►

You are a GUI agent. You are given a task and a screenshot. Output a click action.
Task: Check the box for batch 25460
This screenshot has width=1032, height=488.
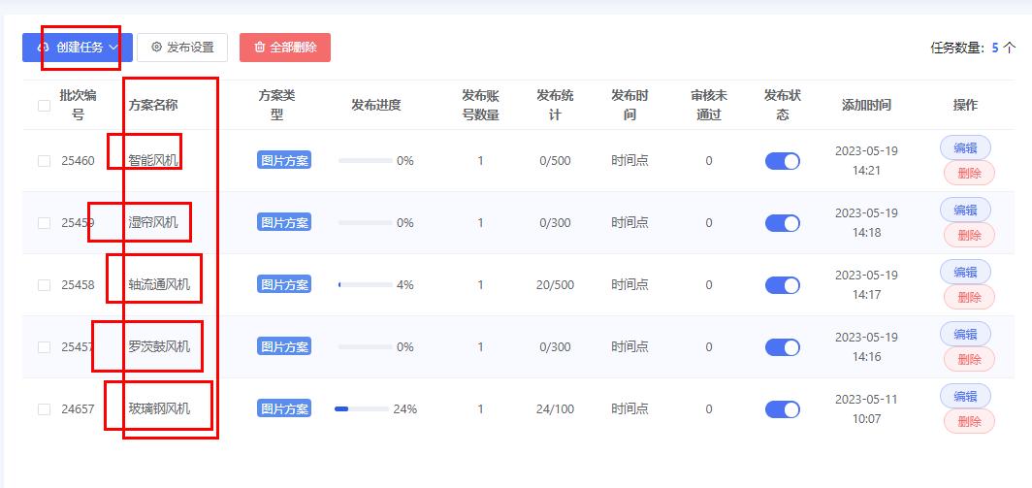click(44, 161)
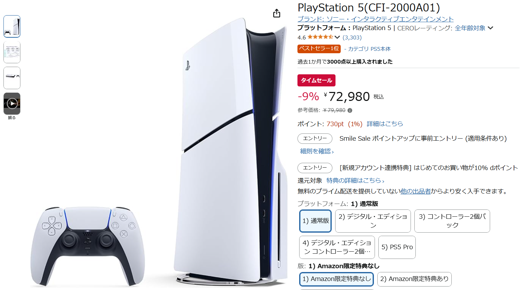The image size is (524, 290).
Task: Select the first console thumbnail
Action: click(x=12, y=26)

◄

## Aim of the exercise
How many lines of the data above contain the word "screenshot"? Give only the number.

## Answer
2